Des ressortissants afghans se pressent à la frontière pakistanaise, le 31 octobre 2023.
Des ressortissants afghans se pressent à la frontière pakistanaise, le 31 octobre 2023. REUTERS - ABDUL KHALIQ ACHAKZAI
Publicité

De notre correspondante à Islamabad,

Les expulsions commencent officiellement ce mercredi. Mais dans les faits, cela fait plusieurs semaines que des Afghans sont arrêtés. Nombreux sont ceux qui racontent avoir fait face à des brutalités et des extorsions de la part des forces de l’ordre qui profiteraient de leur vulnérabilité pour leur extorquer de l’argent, les menaçant de les expulser ou de les mettre en prison.

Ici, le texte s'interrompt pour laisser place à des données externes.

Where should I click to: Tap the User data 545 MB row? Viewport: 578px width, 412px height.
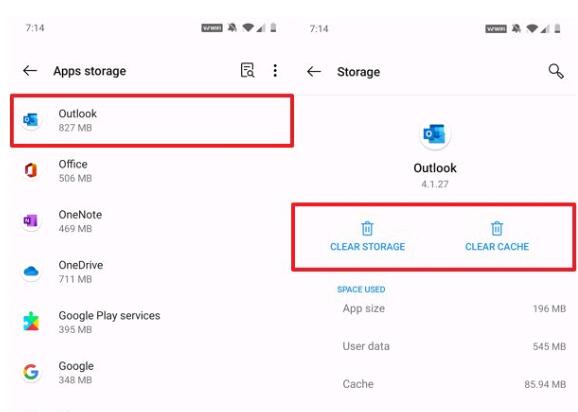(454, 346)
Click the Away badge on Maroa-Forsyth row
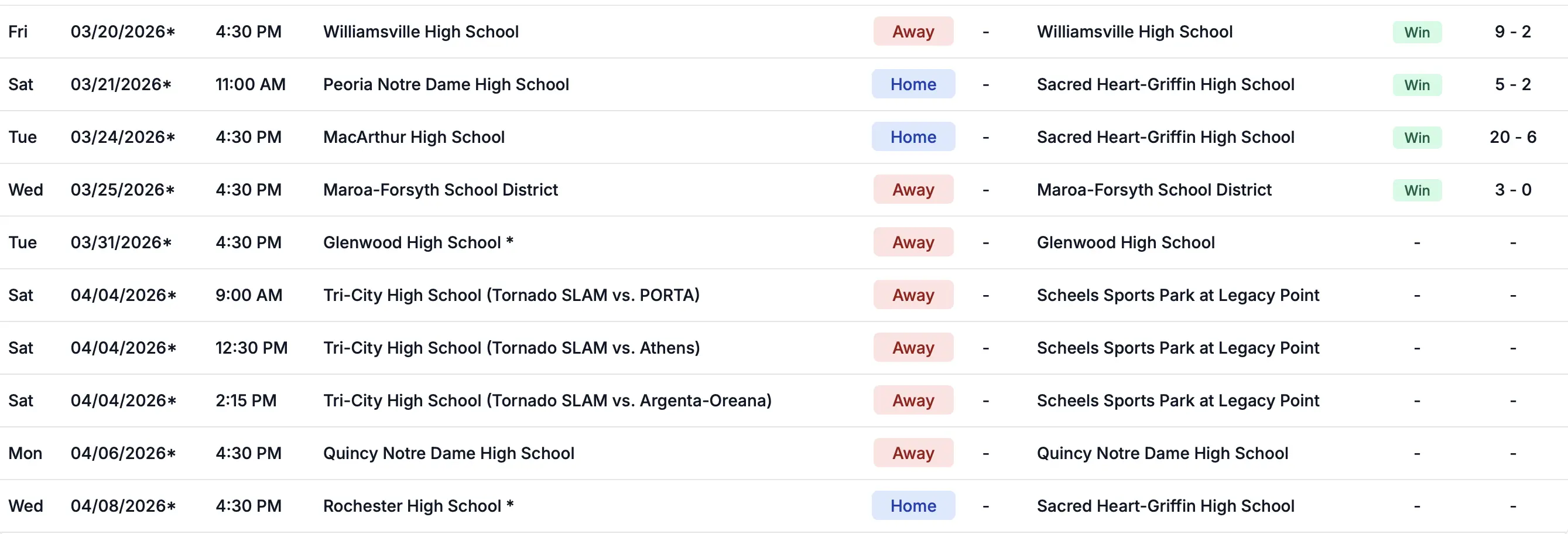 pos(912,190)
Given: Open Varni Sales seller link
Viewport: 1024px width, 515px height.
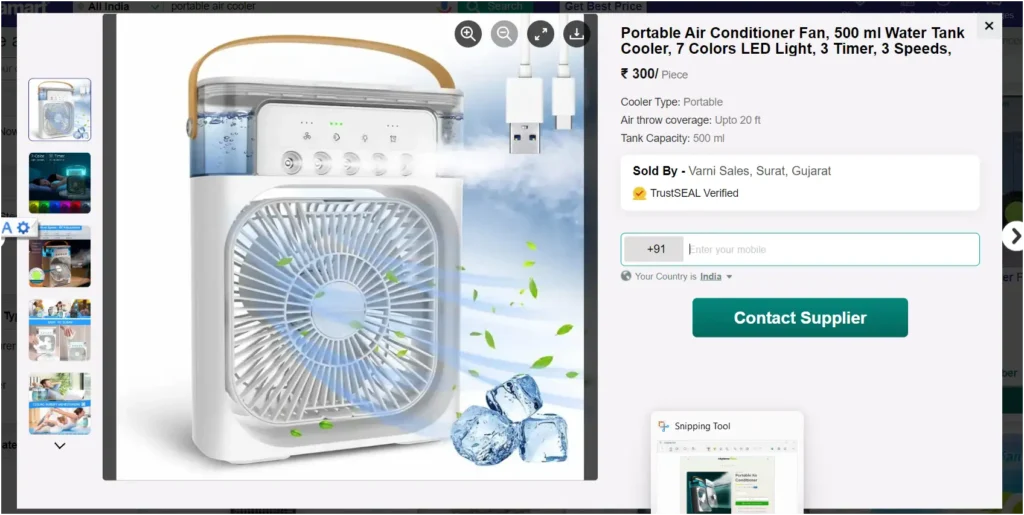Looking at the screenshot, I should click(760, 171).
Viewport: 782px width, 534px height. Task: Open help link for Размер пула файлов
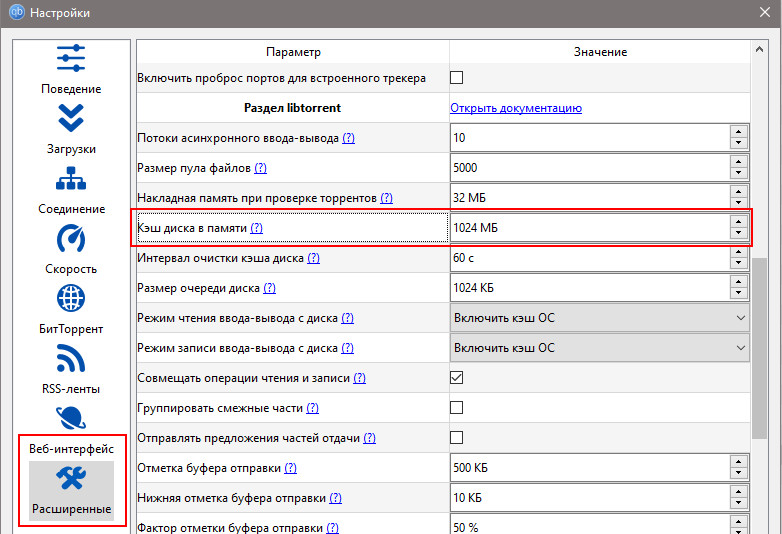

Le Pakistan accueille depuis des décennies des milliers d'Afghans qui ont trouvé refuge par vague, en fonction des guerres qui ont secoué leur pays. L’invasion soviétique dans les années 1980, la prise du pouvoir par les talibans dans les années 1990, les années violentes de la République afghane après l’intervention de la coalition internationale, puis la prise du pouvoir par les talibans en août 2021. Plus d’un million et demi d'Afghans auraient un statut de réfugié au Pakistan. Un statut difficile à obtenir dans le pays qui ne délivrait plus de carte de réfugié depuis plusieurs années. Plus de deux millions sont en situation irrégulière.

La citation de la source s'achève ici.